» **INSTRUCTIONS TO FOLLOW**: Among the entries that follow, find every line with the word "computer" and list it.

[Start of Attachment]

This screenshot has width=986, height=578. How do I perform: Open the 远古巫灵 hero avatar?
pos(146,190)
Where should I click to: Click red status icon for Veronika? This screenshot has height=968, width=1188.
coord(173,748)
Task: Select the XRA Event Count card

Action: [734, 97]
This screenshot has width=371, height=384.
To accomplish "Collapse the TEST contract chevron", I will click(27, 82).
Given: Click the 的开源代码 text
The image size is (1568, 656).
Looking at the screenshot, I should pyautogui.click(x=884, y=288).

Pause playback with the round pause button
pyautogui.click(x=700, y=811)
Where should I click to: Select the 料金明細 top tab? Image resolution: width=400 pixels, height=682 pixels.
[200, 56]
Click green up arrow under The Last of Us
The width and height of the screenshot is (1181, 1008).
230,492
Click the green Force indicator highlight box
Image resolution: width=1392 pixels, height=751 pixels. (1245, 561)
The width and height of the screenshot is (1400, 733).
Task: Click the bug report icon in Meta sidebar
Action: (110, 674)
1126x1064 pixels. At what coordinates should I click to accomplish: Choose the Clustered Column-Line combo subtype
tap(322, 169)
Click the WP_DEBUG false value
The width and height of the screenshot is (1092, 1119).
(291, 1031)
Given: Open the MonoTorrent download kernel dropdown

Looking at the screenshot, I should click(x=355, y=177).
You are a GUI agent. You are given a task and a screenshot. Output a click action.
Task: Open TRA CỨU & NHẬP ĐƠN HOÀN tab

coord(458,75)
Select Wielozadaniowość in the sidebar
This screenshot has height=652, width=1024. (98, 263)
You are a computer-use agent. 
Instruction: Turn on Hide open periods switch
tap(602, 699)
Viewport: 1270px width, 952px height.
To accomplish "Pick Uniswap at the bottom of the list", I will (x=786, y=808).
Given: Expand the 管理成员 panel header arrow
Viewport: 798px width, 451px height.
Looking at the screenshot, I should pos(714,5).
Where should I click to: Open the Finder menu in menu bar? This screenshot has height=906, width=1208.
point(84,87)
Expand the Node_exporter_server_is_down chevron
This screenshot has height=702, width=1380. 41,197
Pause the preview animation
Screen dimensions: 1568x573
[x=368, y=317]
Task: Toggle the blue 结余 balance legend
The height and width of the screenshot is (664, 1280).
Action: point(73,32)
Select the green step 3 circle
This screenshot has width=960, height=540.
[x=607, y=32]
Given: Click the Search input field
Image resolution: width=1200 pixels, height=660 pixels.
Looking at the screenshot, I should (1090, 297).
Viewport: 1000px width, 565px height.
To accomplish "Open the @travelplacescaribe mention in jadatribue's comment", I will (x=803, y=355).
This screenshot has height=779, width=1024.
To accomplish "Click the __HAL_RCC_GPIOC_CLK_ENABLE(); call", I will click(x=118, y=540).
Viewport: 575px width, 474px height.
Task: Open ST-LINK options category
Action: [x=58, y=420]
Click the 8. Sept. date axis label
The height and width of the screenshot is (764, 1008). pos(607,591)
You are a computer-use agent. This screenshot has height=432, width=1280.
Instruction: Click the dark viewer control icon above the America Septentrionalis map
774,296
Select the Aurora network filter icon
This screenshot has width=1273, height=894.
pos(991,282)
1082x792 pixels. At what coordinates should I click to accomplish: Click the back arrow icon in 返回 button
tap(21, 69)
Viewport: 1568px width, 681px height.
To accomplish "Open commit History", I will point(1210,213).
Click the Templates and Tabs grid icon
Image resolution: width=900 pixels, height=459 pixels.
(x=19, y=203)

[End of Attachment]

» **WRITTEN RESPONSE**:
You are a computer-use agent. 
You are a computer-use agent. This screenshot has height=432, width=1280.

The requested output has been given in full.